* BEGIN Data lines *

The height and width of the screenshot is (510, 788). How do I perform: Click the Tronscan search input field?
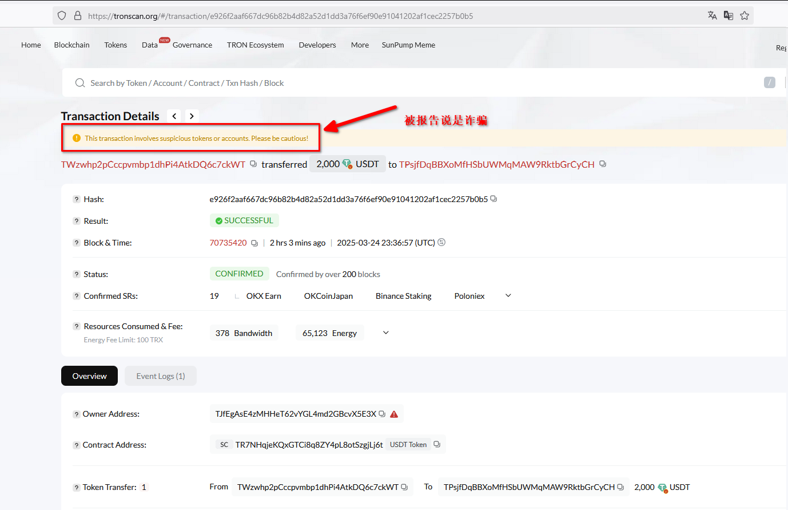pyautogui.click(x=400, y=83)
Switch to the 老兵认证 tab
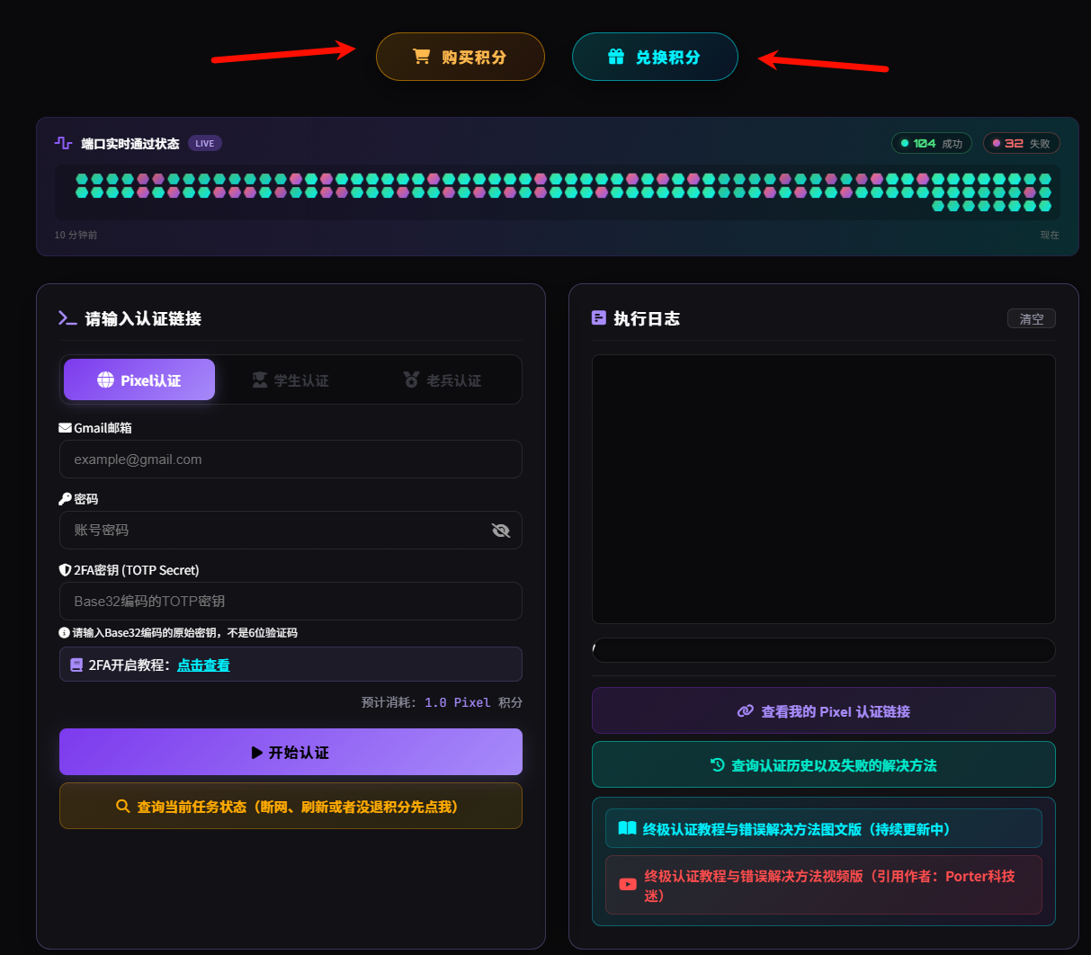Screen dimensions: 1091x955 click(x=443, y=380)
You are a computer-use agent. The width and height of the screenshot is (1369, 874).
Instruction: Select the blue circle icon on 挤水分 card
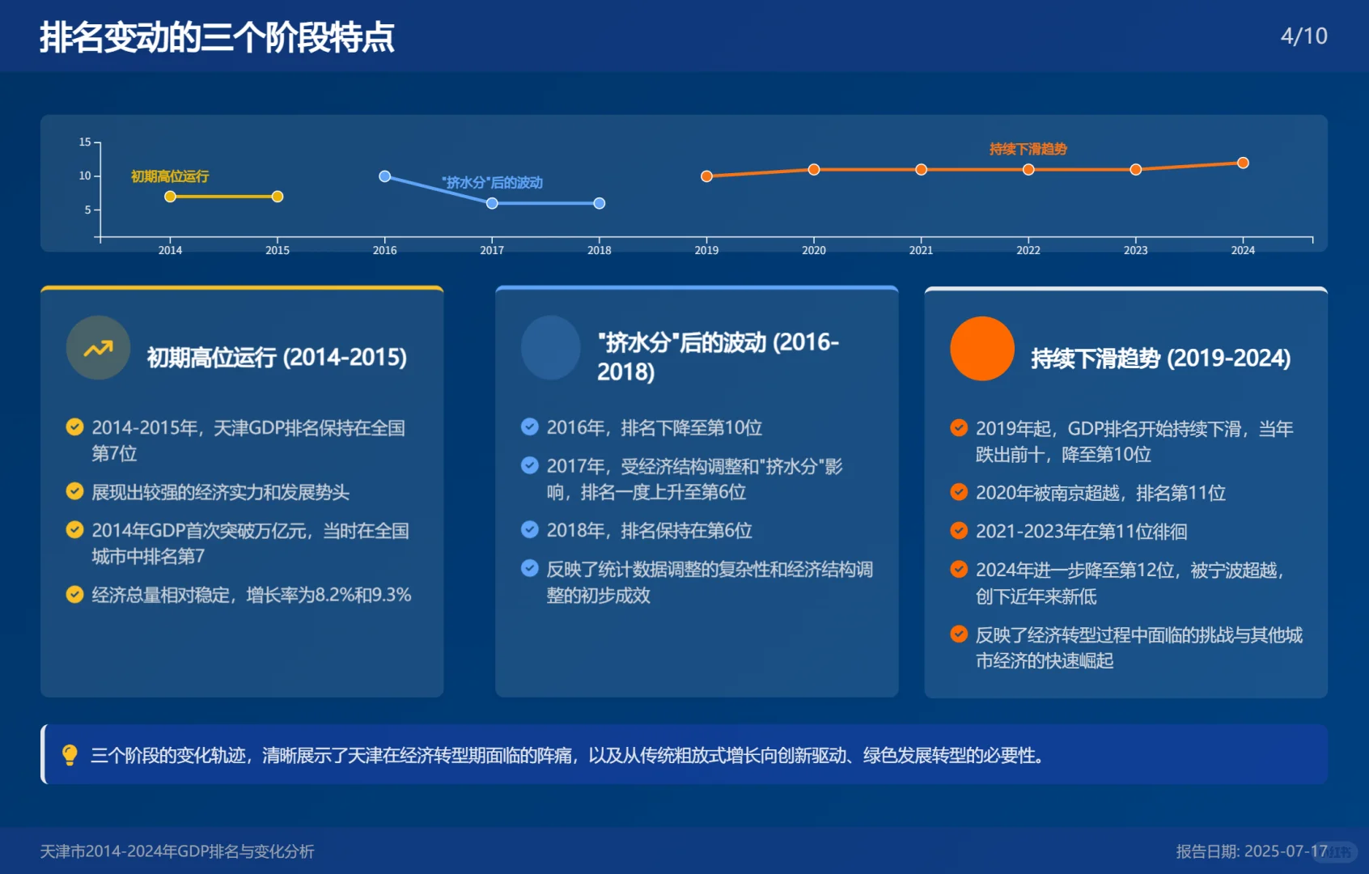click(x=550, y=348)
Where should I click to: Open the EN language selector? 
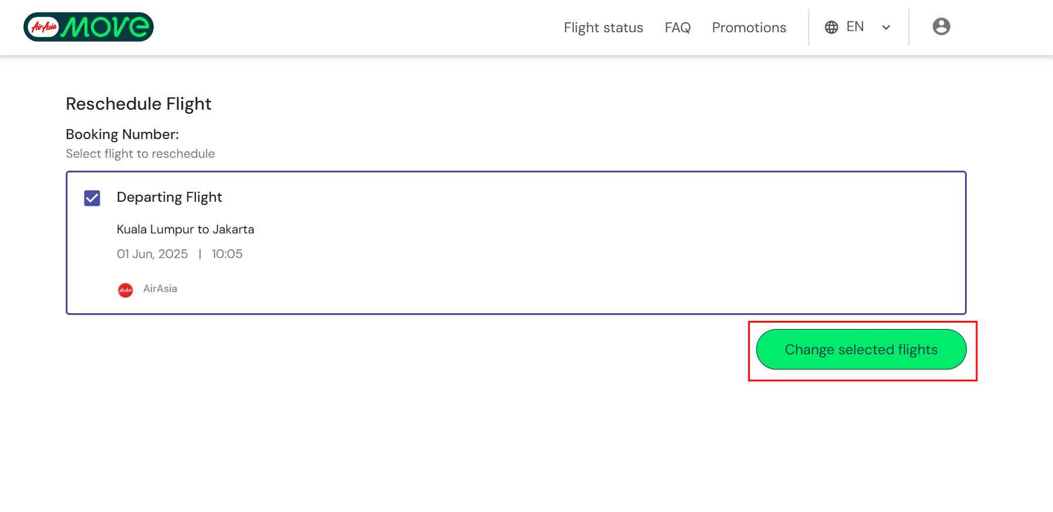coord(855,27)
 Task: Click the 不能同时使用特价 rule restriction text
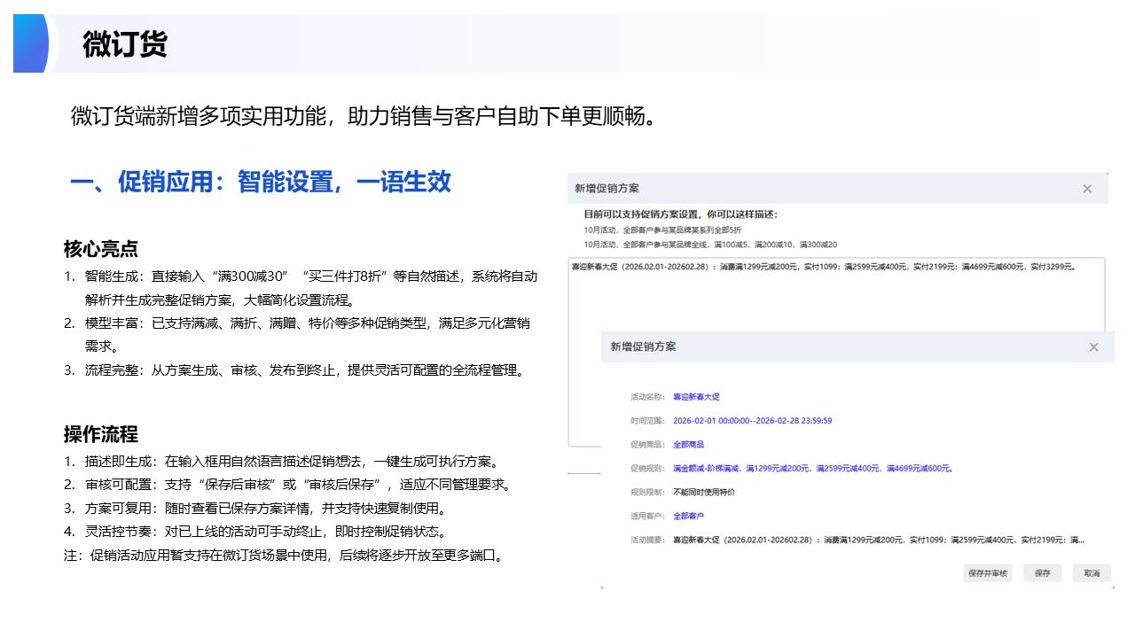(x=704, y=492)
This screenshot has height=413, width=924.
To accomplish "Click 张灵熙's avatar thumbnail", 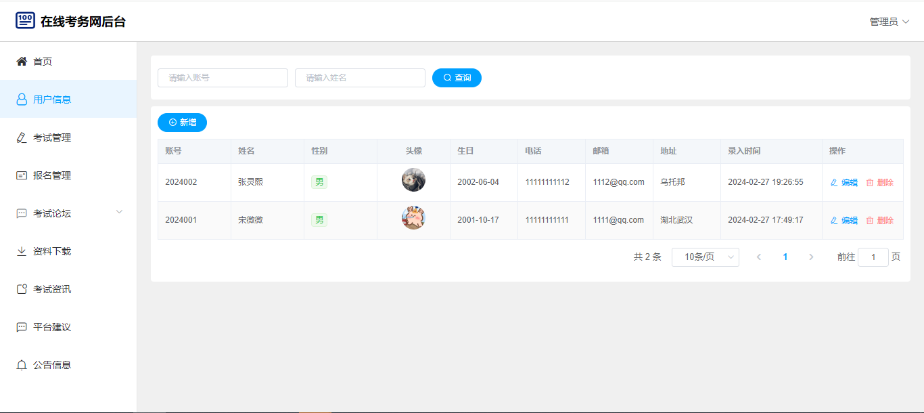I will [413, 180].
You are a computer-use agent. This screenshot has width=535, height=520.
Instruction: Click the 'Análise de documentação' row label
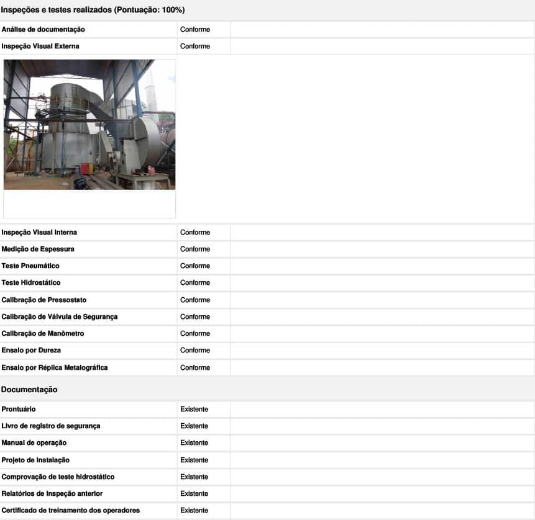tap(43, 29)
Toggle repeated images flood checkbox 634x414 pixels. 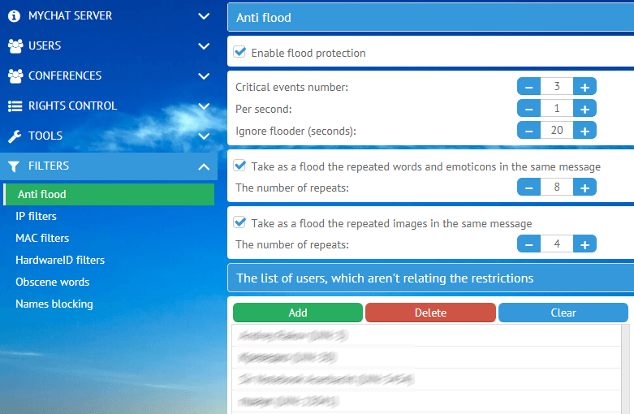[240, 222]
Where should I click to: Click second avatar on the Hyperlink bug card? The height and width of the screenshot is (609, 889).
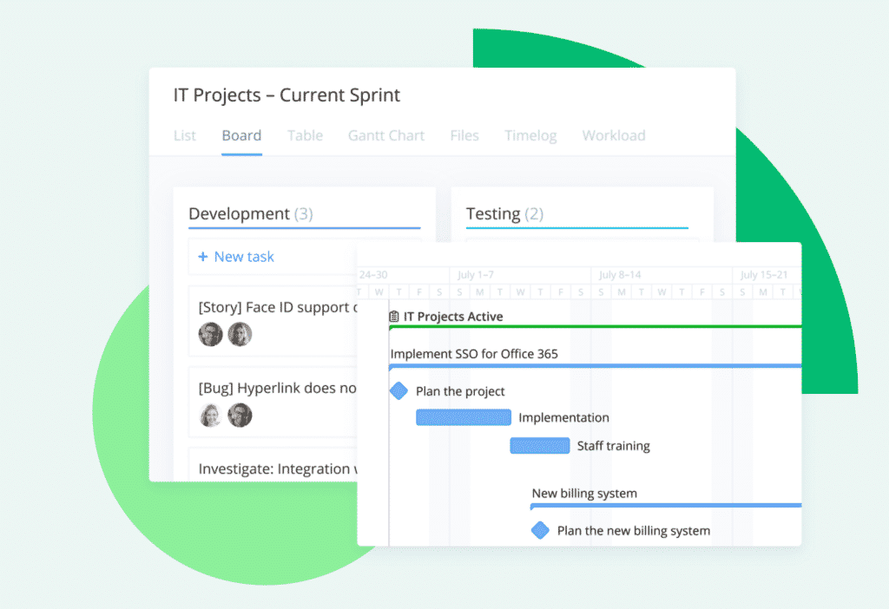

* END Data lines *

:: Given instruction ::
List every line of the records above that contains the string "computer", treating uppercase and lowercase letters as different.

:: Written response ::
You are a computer-use agent. The width and height of the screenshot is (1369, 874).
You are a computer-use agent. This screenshot has width=535, height=520.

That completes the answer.